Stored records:

# # # #

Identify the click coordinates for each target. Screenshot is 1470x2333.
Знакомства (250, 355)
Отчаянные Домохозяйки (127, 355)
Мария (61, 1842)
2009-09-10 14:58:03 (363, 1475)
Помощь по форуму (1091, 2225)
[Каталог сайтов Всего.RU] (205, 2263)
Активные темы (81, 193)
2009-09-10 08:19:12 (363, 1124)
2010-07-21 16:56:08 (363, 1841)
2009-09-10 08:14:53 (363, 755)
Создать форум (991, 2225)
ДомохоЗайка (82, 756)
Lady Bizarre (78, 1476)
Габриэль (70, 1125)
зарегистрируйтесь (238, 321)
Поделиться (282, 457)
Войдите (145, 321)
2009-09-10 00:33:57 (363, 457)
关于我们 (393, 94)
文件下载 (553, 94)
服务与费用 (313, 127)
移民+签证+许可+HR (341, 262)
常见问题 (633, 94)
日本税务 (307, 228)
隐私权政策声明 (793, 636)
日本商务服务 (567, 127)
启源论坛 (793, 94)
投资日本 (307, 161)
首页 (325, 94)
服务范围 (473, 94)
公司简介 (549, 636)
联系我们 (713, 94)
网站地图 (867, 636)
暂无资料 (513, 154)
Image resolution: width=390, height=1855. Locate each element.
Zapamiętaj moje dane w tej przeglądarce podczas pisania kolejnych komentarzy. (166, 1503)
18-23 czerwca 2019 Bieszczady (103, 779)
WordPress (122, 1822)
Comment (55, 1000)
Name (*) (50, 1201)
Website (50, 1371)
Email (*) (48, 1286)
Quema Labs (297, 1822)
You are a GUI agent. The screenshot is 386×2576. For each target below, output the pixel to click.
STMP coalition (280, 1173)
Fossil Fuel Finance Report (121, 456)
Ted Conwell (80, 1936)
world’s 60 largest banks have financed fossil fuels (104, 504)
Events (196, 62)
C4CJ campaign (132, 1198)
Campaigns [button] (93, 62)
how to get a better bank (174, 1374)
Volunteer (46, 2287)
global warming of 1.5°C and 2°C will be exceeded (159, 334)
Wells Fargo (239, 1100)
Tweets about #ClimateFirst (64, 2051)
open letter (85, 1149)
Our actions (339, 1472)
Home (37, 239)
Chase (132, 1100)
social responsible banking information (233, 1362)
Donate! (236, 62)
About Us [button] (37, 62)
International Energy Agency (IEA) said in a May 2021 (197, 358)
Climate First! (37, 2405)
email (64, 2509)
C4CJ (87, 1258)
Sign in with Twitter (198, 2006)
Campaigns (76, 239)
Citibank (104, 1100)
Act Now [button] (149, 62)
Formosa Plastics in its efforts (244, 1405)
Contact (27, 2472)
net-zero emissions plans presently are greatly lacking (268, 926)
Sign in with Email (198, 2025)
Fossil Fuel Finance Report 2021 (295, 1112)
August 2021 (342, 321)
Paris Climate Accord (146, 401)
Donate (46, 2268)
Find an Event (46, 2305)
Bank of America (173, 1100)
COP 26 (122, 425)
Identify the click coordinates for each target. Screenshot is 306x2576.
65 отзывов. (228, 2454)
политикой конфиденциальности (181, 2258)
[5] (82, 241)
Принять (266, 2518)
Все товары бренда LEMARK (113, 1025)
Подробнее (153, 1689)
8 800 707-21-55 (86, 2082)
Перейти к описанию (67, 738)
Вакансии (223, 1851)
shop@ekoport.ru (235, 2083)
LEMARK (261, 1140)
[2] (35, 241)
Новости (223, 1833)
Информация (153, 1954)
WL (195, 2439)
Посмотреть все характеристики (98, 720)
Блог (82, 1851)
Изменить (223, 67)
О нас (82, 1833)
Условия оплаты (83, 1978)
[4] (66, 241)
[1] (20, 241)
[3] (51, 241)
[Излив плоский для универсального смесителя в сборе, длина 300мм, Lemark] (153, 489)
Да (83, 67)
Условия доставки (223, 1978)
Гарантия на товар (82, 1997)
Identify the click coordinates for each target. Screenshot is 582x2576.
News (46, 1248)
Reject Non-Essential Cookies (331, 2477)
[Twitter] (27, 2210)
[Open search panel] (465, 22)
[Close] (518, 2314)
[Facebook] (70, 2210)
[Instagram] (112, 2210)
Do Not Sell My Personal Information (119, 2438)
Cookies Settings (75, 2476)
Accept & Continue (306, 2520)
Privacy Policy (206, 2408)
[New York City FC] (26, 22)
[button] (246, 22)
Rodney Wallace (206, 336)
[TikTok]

# # # #

**TASK STATEMENT**
Copy the lines above exactly. Start with the line containing "Wells Fargo (239, 1100)", end with the line containing "Подробнее (153, 1689)", and include both.

**SOLUTION TO THIS TASK**
Wells Fargo (239, 1100)
Tweets about #ClimateFirst (64, 2051)
open letter (85, 1149)
Our actions (339, 1472)
Home (37, 239)
Chase (132, 1100)
social responsible banking information (233, 1362)
Donate! (236, 62)
About Us [button] (37, 62)
International Energy Agency (IEA) said in a May 2021 (197, 358)
Climate First! (37, 2405)
email (64, 2509)
C4CJ (87, 1258)
Sign in with Twitter (198, 2006)
Campaigns (76, 239)
Citibank (104, 1100)
Act Now [button] (149, 62)
Formosa Plastics in its efforts (244, 1405)
Contact (27, 2472)
net-zero emissions plans presently are greatly lacking (268, 926)
Sign in with Email (198, 2025)
Fossil Fuel Finance Report 2021 (295, 1112)
August 2021 (342, 321)
Paris Climate Accord (146, 401)
Donate (46, 2268)
Find an Event (46, 2305)
Bank of America (173, 1100)
COP 26 (122, 425)
Identify the click coordinates for each target. Screenshot is 306x2576.
65 отзывов. (228, 2454)
политикой конфиденциальности (181, 2258)
[5] (82, 241)
Принять (266, 2518)
Все товары бренда LEMARK (113, 1025)
Подробнее (153, 1689)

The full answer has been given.